Ma phrase resta en suspens, alors que je cherchais une façon de bien formuler ce que j'étais sur le point de lui demander.

— Est-ce que j'en ai une aussi ?

Il s'arrêta au beau milieu des escaliers et ses yeux cristallins scrutèrent brièvement l'air qui se situait autour de ma tête. Je devais en permanence jeter des regards en arrière pour voir s'il suivait encore, ce n'était pas très pratique.
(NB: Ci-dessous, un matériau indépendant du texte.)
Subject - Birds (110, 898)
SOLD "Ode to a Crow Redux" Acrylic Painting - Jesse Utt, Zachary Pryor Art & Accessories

Je me trouvais trois marches plus haut que lui, mais ça ne changeait rien à l'intensité de sa prestance.

— Toutes les créatures ont des auras, sauf les humains, m'avoua-t-il en secouant la tête.

Il avait l'air navré de ne pas pouvoir m'annoncer une nouvelle plus palpitante.

— Et tu parviens à toutes les voir ? articulai-je en faisant bien attention d'inspirer par le nez et d'expirer par la bouche pour rester calme.

Notre ascension était bien plus éprouvante qu'elle n'en avait l'air et je me demandais où elle pouvait bien nous mener.

— Exactement. Normalement, ce don est réservé aux Vision Fae, mais une anomalie présente dans mes gènes a fait en sorte que je puisse également le maîtriser.

Je devinai que je venais de toucher une corde sensible. Je n'aurais jamais pu deviner qu'il me soit semblable. Comme moi, il n'entre dans aucune case.